▸ **WHAT TO DO**
Find the line below with "[region] (108, 2483)" and the line with "MantisBT (249, 689)". Output them and the lines between, exactly, but not the pictures.

Stored records
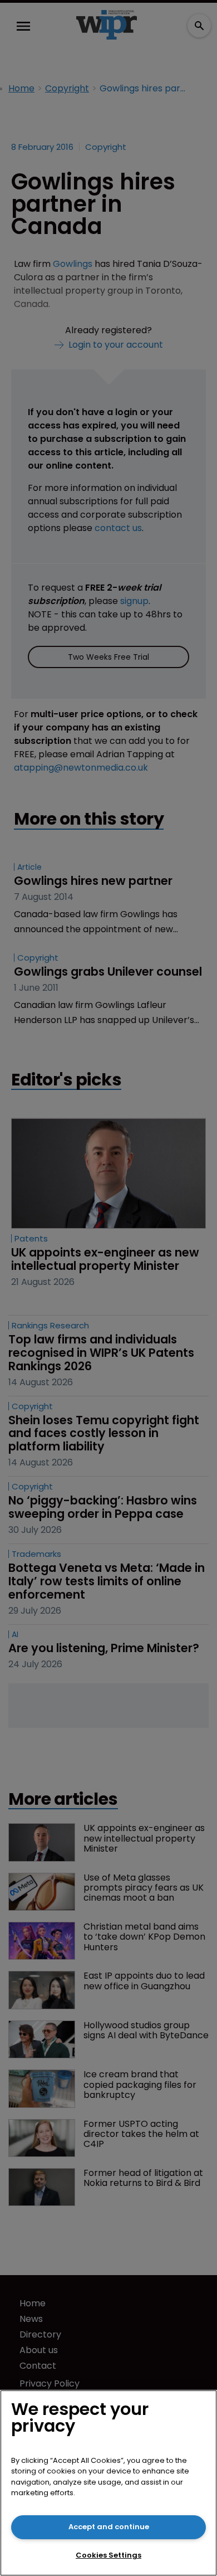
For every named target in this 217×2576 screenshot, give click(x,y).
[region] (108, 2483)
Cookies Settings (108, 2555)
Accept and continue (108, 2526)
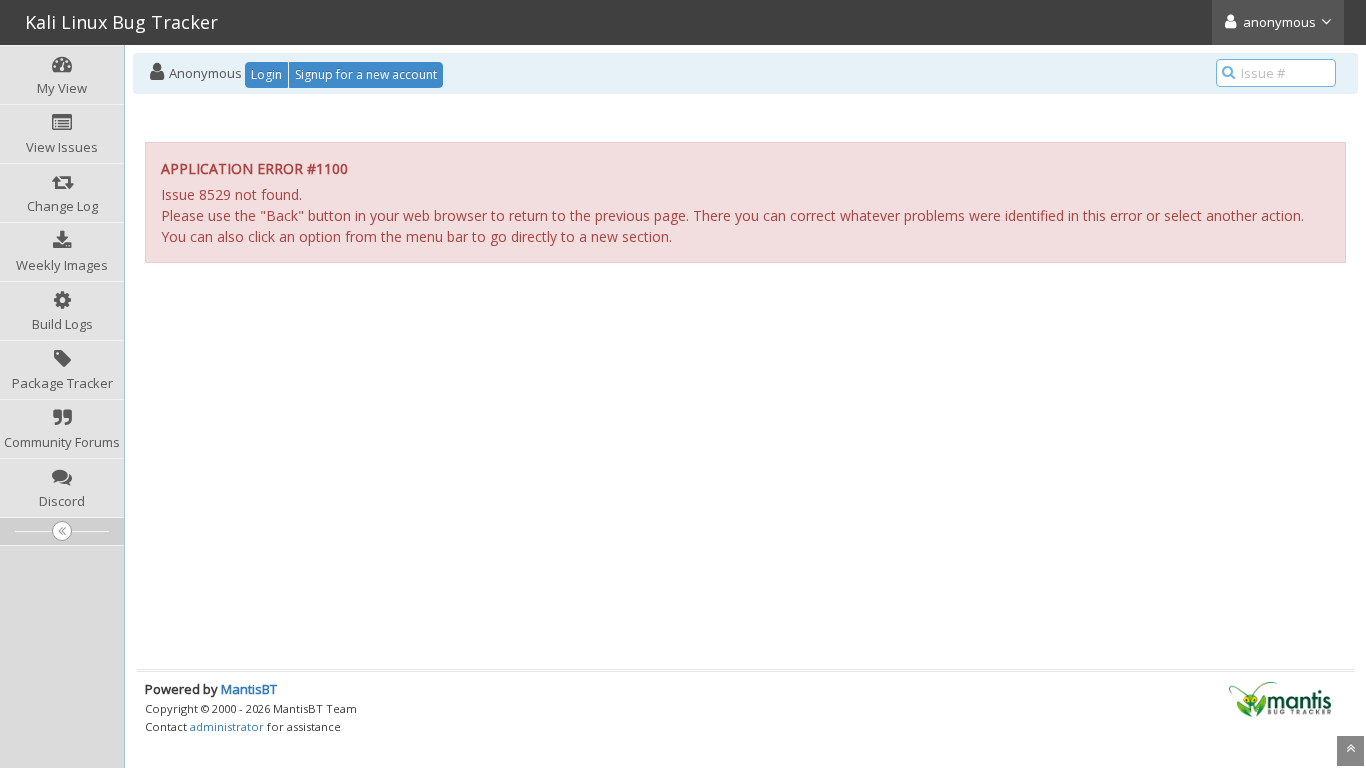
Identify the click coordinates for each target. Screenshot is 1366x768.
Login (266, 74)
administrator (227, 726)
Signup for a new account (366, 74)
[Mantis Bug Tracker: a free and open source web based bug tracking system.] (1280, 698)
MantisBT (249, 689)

==

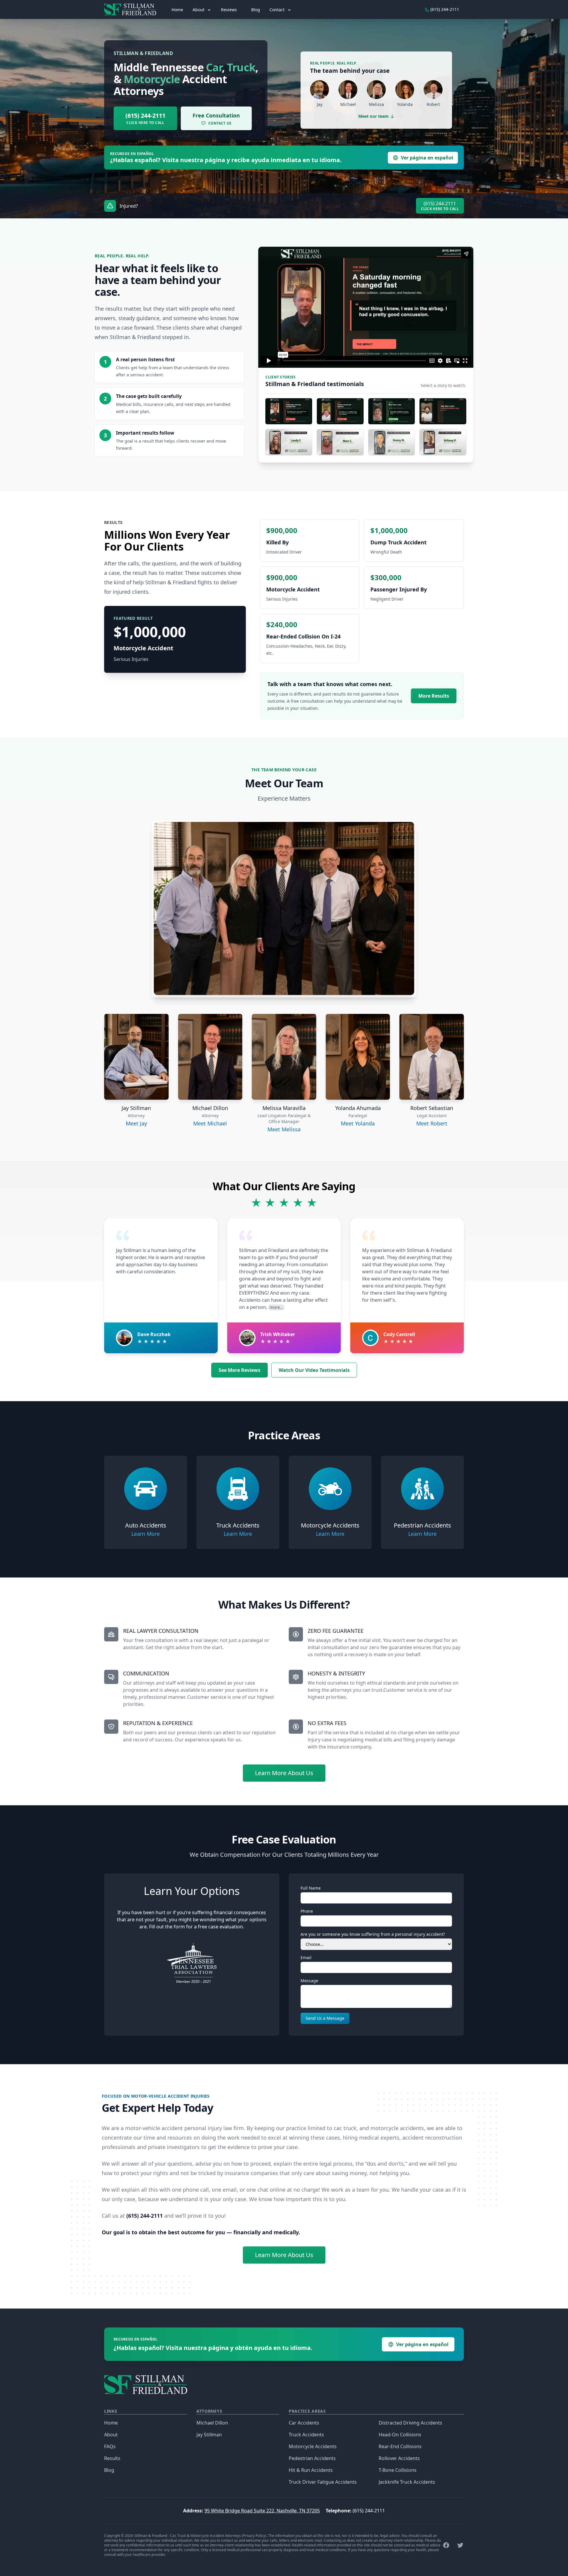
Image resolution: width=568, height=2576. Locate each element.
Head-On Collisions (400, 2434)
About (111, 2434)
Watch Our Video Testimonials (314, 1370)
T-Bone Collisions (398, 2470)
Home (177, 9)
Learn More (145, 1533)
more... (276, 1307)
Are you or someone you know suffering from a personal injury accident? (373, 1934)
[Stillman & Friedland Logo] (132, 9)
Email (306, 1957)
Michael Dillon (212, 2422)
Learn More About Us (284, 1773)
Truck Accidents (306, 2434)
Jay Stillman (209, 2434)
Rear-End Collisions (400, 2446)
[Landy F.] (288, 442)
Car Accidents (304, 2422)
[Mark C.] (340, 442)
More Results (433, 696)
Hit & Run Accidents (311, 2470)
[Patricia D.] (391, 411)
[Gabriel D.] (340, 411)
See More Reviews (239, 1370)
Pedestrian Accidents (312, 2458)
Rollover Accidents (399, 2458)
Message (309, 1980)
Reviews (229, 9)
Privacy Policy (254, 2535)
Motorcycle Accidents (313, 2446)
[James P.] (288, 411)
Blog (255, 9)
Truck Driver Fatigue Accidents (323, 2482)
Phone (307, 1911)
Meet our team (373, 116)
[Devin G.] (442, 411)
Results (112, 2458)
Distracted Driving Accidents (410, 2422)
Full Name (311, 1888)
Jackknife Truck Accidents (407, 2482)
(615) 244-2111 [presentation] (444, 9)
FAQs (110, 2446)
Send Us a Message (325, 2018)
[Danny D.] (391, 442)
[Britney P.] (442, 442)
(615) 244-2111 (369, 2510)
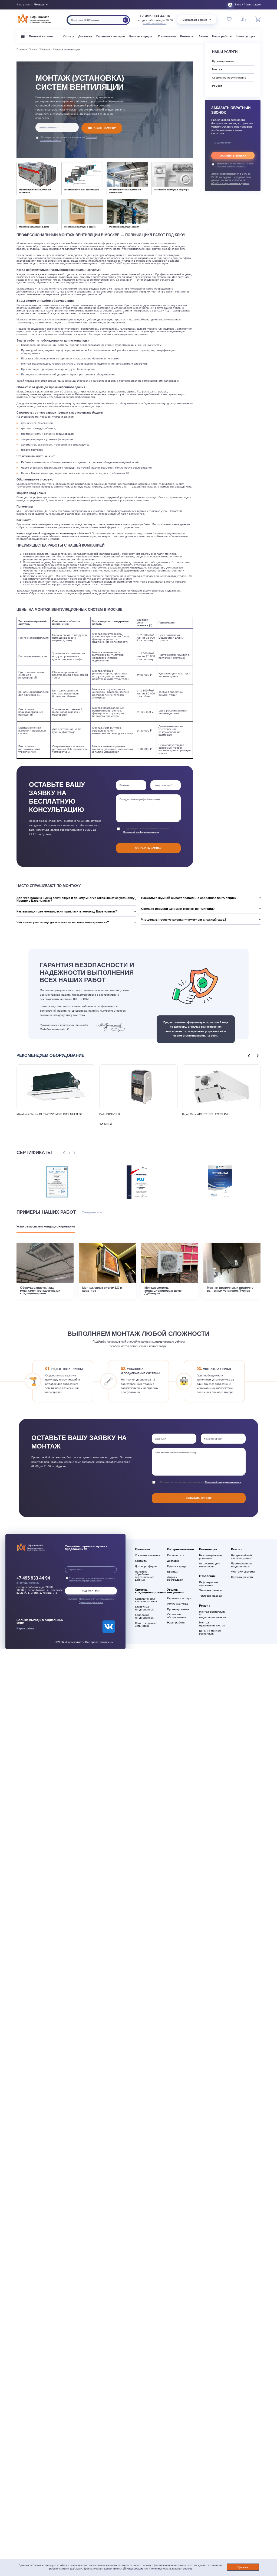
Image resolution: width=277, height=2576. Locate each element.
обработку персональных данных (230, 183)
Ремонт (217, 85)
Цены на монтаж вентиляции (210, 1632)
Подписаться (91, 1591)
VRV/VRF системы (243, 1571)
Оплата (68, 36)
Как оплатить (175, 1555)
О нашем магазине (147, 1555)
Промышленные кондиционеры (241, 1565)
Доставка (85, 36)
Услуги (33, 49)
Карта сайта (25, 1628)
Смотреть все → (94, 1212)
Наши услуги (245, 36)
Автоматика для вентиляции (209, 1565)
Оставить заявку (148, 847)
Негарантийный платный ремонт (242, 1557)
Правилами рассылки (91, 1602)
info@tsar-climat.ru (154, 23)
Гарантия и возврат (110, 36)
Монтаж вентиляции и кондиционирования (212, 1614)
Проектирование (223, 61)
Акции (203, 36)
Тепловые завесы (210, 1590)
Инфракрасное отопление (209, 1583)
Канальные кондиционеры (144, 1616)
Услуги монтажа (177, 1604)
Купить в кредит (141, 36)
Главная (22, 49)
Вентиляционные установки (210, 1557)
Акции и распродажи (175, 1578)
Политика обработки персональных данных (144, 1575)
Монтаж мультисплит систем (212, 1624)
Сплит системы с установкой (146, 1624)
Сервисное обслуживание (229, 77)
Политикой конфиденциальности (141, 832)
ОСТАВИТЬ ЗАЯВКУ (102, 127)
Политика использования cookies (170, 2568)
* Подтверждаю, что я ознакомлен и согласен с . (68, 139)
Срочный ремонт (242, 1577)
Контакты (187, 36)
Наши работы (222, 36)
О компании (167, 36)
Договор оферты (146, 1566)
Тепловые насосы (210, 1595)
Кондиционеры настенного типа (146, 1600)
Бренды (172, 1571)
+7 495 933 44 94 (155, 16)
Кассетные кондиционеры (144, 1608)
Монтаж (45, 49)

▸ **RESULT FOR THIS TASK**
[region] (108, 2483)
Cookies Settings (108, 2555)
Accept and continue (108, 2526)
Identify the click coordinates for each target. Screenshot is 1366x768.
Login (266, 74)
administrator (227, 726)
Signup for a new account (366, 74)
[Mantis Bug Tracker: a free and open source web based bug tracking system.] (1280, 698)
MantisBT (249, 689)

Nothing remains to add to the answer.